Cultiver un état d’esprit adapté
Les personnes concernées appartiennent à des secteurs comme l’informatique, la santé, l’enseignement ou tout autre domaine où elles sont confrontées à des situations dans lesquelles il devient particulièrement difficile de guider et coordonner les équipes en vue d’un objectif commun, d’anticiper les problèmes et de trouver des solutions pour amener les projets à bon port en un temps donné.
Parmi les nombreuses formations proposées, «il manquait une approche centrée plus spécifiquement sur l’aspect humain de la gestion de projet», estime Stéphanie Missonier. La formation certifiante qu’elle dirige (inscriptions ouvertes jusqu’au 31 janvier 2023) s’étend sur cinq modules de trois jours, abordant des thématiques comme le leadership humain, le leadership inclusif (apprendre à valoriser la diversité des membres d’une équipe), le leadership agile (accompagner, guider et encadrer les équipes), le Design Thinking (développer une autre approche de la conception et du lancement d’un projet) et la résilience de projet (gérer et anticiper l’incertitude).

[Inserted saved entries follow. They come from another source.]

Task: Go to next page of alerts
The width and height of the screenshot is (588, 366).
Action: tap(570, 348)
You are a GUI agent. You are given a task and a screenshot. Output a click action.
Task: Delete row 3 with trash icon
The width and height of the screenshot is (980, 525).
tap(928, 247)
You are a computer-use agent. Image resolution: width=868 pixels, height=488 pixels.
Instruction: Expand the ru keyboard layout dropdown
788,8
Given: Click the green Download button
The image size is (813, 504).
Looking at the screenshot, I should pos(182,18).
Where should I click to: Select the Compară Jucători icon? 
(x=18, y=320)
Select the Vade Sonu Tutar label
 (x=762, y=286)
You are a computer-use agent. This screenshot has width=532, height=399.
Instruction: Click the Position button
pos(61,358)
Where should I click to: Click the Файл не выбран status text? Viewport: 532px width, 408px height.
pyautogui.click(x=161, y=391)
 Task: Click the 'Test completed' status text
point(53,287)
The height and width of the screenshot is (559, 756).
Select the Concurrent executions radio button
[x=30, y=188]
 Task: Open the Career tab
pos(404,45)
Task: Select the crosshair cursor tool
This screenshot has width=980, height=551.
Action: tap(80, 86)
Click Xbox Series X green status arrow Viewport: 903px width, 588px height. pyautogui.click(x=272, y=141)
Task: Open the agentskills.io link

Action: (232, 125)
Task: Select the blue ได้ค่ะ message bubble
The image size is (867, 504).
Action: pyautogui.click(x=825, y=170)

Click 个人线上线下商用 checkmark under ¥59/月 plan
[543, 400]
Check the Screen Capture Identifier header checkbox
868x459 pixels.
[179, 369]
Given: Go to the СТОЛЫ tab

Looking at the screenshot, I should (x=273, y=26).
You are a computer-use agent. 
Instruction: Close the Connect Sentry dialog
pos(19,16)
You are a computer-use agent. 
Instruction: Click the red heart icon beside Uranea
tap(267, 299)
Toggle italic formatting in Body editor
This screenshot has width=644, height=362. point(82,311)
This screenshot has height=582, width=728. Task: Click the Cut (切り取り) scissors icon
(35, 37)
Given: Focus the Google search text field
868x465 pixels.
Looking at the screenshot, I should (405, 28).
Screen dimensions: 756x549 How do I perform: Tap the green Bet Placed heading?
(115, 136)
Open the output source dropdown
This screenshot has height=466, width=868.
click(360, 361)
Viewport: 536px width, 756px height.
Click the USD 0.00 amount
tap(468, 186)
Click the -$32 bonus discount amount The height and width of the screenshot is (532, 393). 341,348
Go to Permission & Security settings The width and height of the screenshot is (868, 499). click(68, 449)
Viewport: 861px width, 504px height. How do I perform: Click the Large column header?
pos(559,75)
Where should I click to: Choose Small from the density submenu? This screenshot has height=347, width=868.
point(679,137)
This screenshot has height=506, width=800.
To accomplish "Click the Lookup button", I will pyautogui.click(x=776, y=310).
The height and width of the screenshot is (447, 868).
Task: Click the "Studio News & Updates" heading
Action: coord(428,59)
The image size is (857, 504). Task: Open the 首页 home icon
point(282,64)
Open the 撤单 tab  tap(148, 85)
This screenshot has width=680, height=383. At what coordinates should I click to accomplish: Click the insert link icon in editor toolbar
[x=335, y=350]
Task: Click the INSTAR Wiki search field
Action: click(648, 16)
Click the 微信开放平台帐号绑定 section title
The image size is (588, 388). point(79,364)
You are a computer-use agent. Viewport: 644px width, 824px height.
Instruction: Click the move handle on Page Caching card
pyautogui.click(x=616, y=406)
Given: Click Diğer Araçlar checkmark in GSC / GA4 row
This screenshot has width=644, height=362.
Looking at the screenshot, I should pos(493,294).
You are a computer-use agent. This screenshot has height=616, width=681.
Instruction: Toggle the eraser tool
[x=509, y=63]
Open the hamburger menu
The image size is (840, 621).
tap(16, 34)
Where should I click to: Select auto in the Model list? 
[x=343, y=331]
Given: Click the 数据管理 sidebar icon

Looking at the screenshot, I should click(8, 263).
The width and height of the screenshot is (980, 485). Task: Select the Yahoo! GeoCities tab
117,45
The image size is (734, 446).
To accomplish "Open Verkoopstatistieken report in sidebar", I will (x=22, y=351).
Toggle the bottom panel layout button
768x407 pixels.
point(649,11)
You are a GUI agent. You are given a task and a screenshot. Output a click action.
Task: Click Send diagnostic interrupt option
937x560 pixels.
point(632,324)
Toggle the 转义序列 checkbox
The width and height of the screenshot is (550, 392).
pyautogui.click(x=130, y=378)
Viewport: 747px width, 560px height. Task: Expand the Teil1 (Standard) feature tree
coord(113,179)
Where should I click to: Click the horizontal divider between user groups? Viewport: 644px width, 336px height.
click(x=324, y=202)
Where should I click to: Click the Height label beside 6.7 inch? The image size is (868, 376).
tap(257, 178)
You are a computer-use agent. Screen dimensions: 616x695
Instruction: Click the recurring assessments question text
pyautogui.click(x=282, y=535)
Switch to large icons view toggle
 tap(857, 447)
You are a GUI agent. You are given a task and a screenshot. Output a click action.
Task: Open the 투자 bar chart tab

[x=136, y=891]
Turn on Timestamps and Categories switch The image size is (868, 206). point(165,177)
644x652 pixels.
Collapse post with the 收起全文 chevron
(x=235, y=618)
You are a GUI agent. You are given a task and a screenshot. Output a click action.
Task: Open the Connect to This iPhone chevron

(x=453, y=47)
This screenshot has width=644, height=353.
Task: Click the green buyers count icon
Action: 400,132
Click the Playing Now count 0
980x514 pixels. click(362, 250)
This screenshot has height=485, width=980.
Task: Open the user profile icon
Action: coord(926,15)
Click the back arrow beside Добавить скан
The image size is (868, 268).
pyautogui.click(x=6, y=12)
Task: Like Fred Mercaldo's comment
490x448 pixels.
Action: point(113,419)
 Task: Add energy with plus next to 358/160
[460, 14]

Résumée par Stéphanie Missonier, l’idée est de développer des compétences clés et un état d’esprit pour augmenter sa propre contribution en tant que leader de projet, capable de mettre en pratique des valeurs d’ouverture et de réactivité, et de transmettre cet état d’esprit aux personnes et aux équipes concernées par ces nécessaires transformations.